There’s no doubt that bullying is the hot button issue of the moment. Between teen-oriented shows like Glee taking on the topic and campaigns like “It Gets Better” recruiting celebrities to speak out against it, it was only a matter of time before someone in the filmmaking community was savvy enough to jump on the bandwagon.
Maybe that’s a cynical way to look at what I’m sure is a genuine effort on the part of director Lee Hirsch to shed some light on just a few of the over 8 million yearly victims of school bullying, but one look at the film’s brilliant marketing campaign will have you questioning the altruistic efforts of Harvey Weinstein, head of the company that’s in charge of distributing the film.
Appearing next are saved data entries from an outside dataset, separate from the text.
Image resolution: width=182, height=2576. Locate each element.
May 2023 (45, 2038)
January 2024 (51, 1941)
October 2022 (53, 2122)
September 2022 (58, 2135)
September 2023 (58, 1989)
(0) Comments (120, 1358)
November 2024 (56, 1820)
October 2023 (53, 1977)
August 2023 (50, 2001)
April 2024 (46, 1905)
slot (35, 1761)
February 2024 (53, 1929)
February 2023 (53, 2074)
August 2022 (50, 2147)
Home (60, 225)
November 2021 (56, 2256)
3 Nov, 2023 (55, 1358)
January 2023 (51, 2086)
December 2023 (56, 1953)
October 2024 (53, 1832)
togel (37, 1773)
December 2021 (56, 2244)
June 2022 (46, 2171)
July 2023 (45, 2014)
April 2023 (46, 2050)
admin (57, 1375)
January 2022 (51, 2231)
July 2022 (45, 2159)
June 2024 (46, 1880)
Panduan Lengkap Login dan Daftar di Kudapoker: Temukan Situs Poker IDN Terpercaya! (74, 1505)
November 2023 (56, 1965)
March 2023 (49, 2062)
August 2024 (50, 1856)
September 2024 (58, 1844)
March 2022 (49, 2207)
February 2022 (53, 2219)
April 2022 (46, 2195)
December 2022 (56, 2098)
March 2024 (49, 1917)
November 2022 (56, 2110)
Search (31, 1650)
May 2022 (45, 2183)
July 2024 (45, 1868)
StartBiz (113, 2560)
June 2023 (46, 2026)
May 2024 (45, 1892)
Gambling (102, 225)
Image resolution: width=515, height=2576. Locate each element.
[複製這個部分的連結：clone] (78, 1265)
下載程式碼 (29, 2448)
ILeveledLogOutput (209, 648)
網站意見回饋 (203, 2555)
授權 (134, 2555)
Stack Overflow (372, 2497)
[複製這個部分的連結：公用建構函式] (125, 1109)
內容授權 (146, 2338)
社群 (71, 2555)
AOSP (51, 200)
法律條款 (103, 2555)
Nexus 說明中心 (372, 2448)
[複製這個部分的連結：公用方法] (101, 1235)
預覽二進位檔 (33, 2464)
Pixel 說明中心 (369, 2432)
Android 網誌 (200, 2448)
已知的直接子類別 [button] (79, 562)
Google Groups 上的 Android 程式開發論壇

Weinstein has made headlines over the past few weeks for feuding with the Motion Picture Association of America over their initial ruling that the film should receive an ‘R’ rating (because of a scene featuring some salty language) which would exclude the supposed target audience from seeing the film in theatres. Weinstein has done his darndest to keep the issue in the news, slinging barbs at the MPAA and stirring up a furor in the media which means, good movie or not, Bully has now officially become the most talked about documentary of the year.
Ultimately, rather than come up with a plan to feed the film directly into schools thus providing a free and accessible way for kids to see it, Weinstein is opting to release the film into theatres unrated. Under normal circumstances this would mean certain death for a movie, because most theatre owners will not show a film without an MPAA rating. In Bully’s case though, people are clamouring to see it because of the controversy surrounding it so those same theatres will be more than happy to make an event out of its release. It’s a first-rate PR scam that will ensure some impressive box office returns and maybe even an Oscar next February. That’s great for Weinstein and Hirsch but does Bully actually warrant all of this hype? Will it actually make a difference?
Hirsch certainly aspires to put viewers into the shoes of the five kids he chose to focus his lens on, and for the most part he’s successful. It’s almost impossible not to feel gutted by the stories of 16-year-old Kelby, a lesbian who’s routinely persecuted in the small town she calls home, or by Alex, a socially awkward middle-schooler who’s been so bullied that he doesn’t understand that hitting is not a sign of friendship. These stories and those of the other families (including two sets of parents who are active in the anti-bullying movement because their children committed suicide after being targeted), are all heartwrenching, maddening and certainly a call-to-action for parents and schools to take more notice of schoolyard abuse.
What the film doesn’t do is supply essential discussion about the whys and hows of the phenomenon, nor does it discuss valid ways that schools and parents might police and help coach kids on both sides of the issue. The film is all heart, no brain – which makes it an easily palatable doc to sit through (especially for those who wouldn’t normally watch a feature-length documentary), but not especially great for adding to the larger discussion or actually affecting the change it’s talking about.
Still, it’s a great thing to see a documentary capture the imagination of the masses and one always hopes that the success of a film like Bully will pave the way for other worthy films in the genre to cross over into the mainstream, even if they’re not really changing the world in the process.